Manado, BeritaManado.com – Sulawesi Utara merupakan peringkat 2 tingkat nasional provinsi paling rawan isu netralitas Aparatur Sipil Negara (ASN) tertinggi untuk Pemilihan Umum (Pemilu) 2024. Peringkat pertama diduduki Provinsi Maluku Utara.
Keterlibatan aparatur sipil negara pada proses pemenangan calon tertentu akan menjadi salah satu penyakit akut pada pemilu nanti.
Padahal ASN memiliki asas netralitas yang diamanatkan dalam Undang-Undang No. 5/2014 tentang ASN.
Dalam aturan tersebut termaktub bahwa ASN dilarang menjadi anggota dan/atau pengurus partai politik.
ASN pun diamanatkan untuk tidak berpihak dari segala bentuk pengaruh manapun dan tidak memihak kepada kepentingan siapapun.
Hal itu dikatakan Dosen Kepemiluan FISIPOL Unsrat Ferry Daud Liando ketika menjadi narasumber pada Kegiatan Peluncuran Pemetaan Kerawanan Pemilu dan Pemilihan Serentak 2024: Isu Strategis Netralitas ASN yang digelar Bawaslu RI, Kamis (21/9/2023).
Pada agenda yang turut dihadir anggota Bawaslu RI Lolly Suhenty, Ferry Liando menjelaskan penyebab utama ASN terlibat dalam pemenangan calon tertentu didasari oleh kepentingan karier dalam jabatan struktural pemerintahan.
“Bagi ASN non job, keterlibatan dalam pemenangan calon bermotif untuk mendapatkan jabatan struktural dalam pemerintahan. Bagi ASN yang sedang memiliki jabatan bermaksud agar dipromosi dalam jabatan yang lebih tinggi dan atau agar jabatannya dipertahankan,” ujar Ferry Liando.

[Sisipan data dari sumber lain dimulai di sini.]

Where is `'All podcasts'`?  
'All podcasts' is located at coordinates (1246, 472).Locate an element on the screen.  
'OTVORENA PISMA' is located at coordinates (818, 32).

Lanjut Ferry, terdapat beberapa modus keberpihakan ASN pada pemenangan calon tertentu yakni:
- Penempatan lokasi program/proyek pada wilayah pemilihan calon yang didukung
- Distribusi bantuan sosial pada lokasi-lokasi tertentu yang menurut hasil survey, tingkat elektabilitas calon yang didukung masih rendah
- Pemberian fasiltitas proyek kepada tim sukses
- Pemberian jatah tenaga honorer bagi kerabat-kerabat tim sukses
- Pengadaan dan memasang sendiri baliho calon
- Menawarkan diri menjadi panitia dalam kegiatan-kegiatan ormas atau keagamaan
- Membantu menyediakan konsumsi dan uang transport untuk tim sukses/tim pemenangan
- Merebut jabatan-jabatan keagamaan agar mudah memobilisasi anggota
- Menyediakan bunga-bunga ucapan pada perkawinan atau peristiwa kematian atas nama calon
Ferry Liando kuatir, jika ketidaknetralan ASN tidak dicegah maka beberapa konsekuensi yang bisa terjadi yakni intervensi bahkan intimidasi ASN yang memiliki power berpotensi.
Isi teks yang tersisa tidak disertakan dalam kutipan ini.